We wrote before that to write a valid will in New York, you will need two witnesses. But while you pretty much have freedom to choose who you want to witness a will, you should be aware that should you choose the wrong witnesses, you may be adding a roadblock to the administration of your estate
So who should you choose as witnesses?
The first general rule is that you should choose someone uninterested in the will. What this means is choose a witness who does not stand to benefit from your will -- like a paralegal or assistant in a law office.
The reason you should choose an uninterested witness is that should your will be challenged, the veracity of your witnesses may also be questioned given their interest in your will.
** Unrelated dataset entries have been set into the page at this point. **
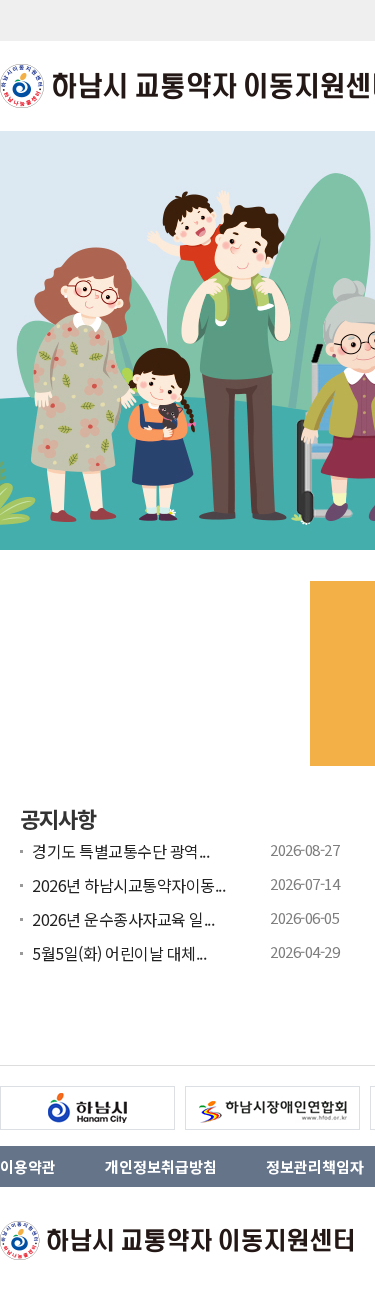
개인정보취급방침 (161, 1166)
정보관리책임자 (315, 1166)
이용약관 (28, 1166)
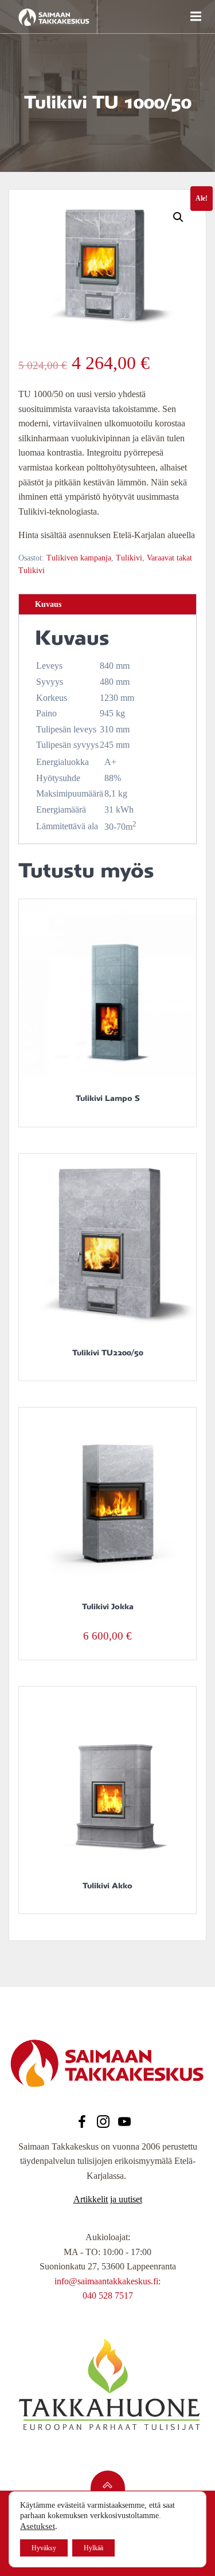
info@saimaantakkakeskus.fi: (107, 2281)
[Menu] (194, 16)
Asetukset (37, 2526)
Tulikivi (129, 558)
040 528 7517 (108, 2295)
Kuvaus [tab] (48, 604)
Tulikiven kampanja (78, 558)
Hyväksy (44, 2548)
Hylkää (93, 2548)
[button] (178, 217)
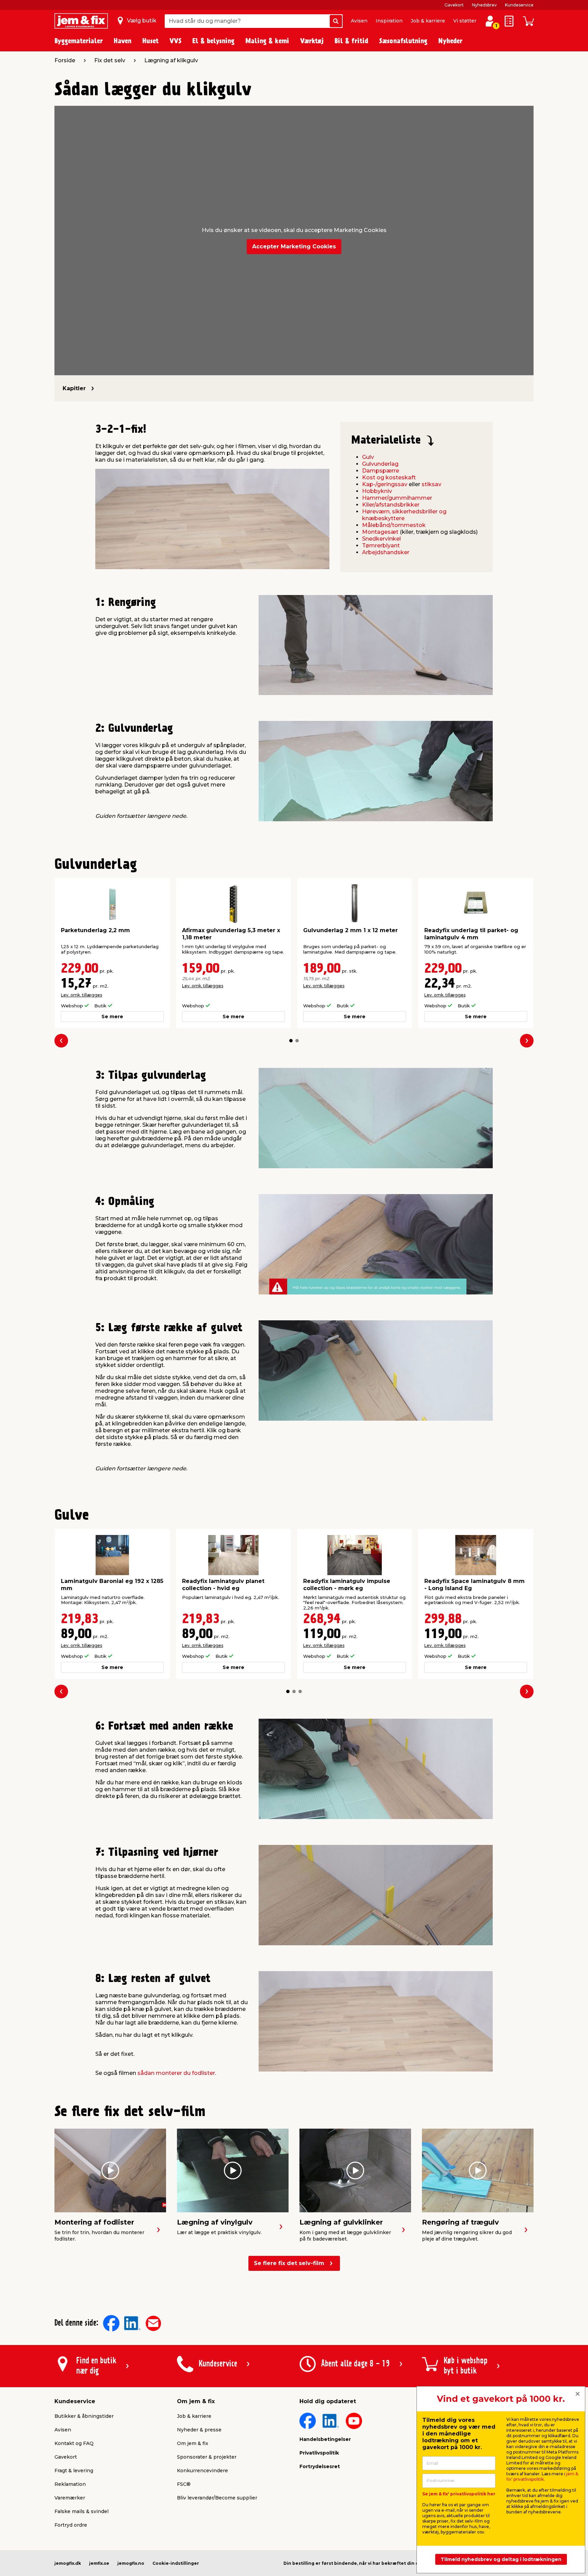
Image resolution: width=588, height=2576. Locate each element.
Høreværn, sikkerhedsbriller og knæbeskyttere (404, 515)
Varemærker (69, 2498)
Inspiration (389, 21)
For example, suppose a witness to your will is your cousin. And suppose that you and your cousin have a very good relationship and you leave him half of your assets to the detriment of your children. If your will is challenged, the testimony of your witness cousin may also be challenged. Should this happen, the inheritance to your cousin may be set aside.
To spare these will contests, it's just easier to choose someone who doesn't stand to benefit from your will as a witness.
Besides choosing an uninterested witness, you should also choose a witness who is available. So in case your will is challenged, your witnesses can be called to court to testify that they in fact watched you sign your will. So, if you live in New York, you probably don't want your witnesses in Hawaii.
Choosing who to witness a will is important. Luckily, finding disinterested people in a city of over eight million like New York shouldn’t be too difficult.